When a politician sets a bar that is lower than a snake’s belly, one could tend to accept any improvement as a big plus, no matter how minimal it might appear.

Texas Attorney General Ken Paxton, to my way of thinking, comes close to being the epitome of a politician who sets a low bar for the high office he occupies.

This guy is Texas’s chief law enforcement officer. He should come to the office with high credentials, stellar legal standing and a  reputation that is beyond reproach. Has he met any of those standards? Umm, no.

He was a mediocre lawyer when he ran for the Legislature. He won election as AG in 2014 and then quickly got indicted on a securities fraud allegation; Paxton is still awaiting trial in state court. Then several of his highly placed legal assistance filed a whistleblower complaint alleging that Paxton is engaging in criminal activity; that investigation is ongoing, too.

Up steps a challenger in the 2022 GOP primary. He is George P. Bush, son of a former Florida governor and nephew and grandson of two former POTUSes. I already am on record as endorsing Bush’s decision to challenge Paxton, although I will not commit to voting for him in the 2022 GOP primary.

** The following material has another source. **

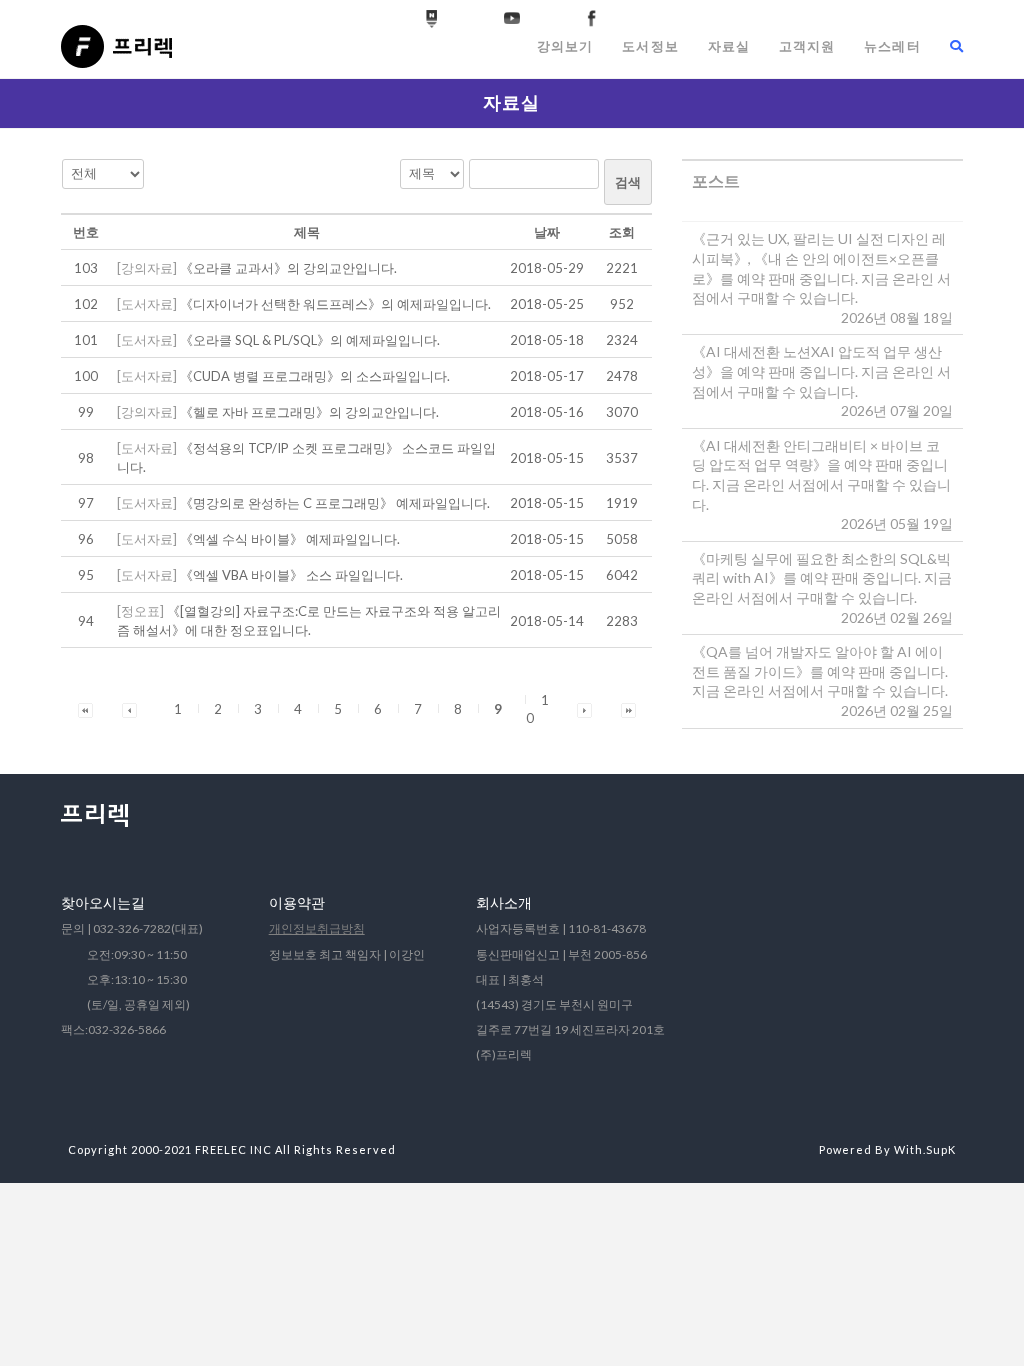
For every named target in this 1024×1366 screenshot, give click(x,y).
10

I do question whether Bush brings any stronger legal credentials to this campaign than Paxton. What has this fellow done legally? Does his name appear on any landmark statute? Is he in high demand as a lecturer at any of the state’s distinguished law schools? Not as far as I can tell.

George P. Bush currently serves as Texas land commissioner, where is runs an agency — the General Land Office — that is charged with caring for Texas veterans benefits along with administering the state’s paltry amount of public land.

Hey, I don’t mind electing these folks. I just wish that politicians could somehow find a way to lift the standard of the office they seek and then hold.

Politics and impeccable standards need not be mutually exclusive. Then again … maybe I am asking for too much.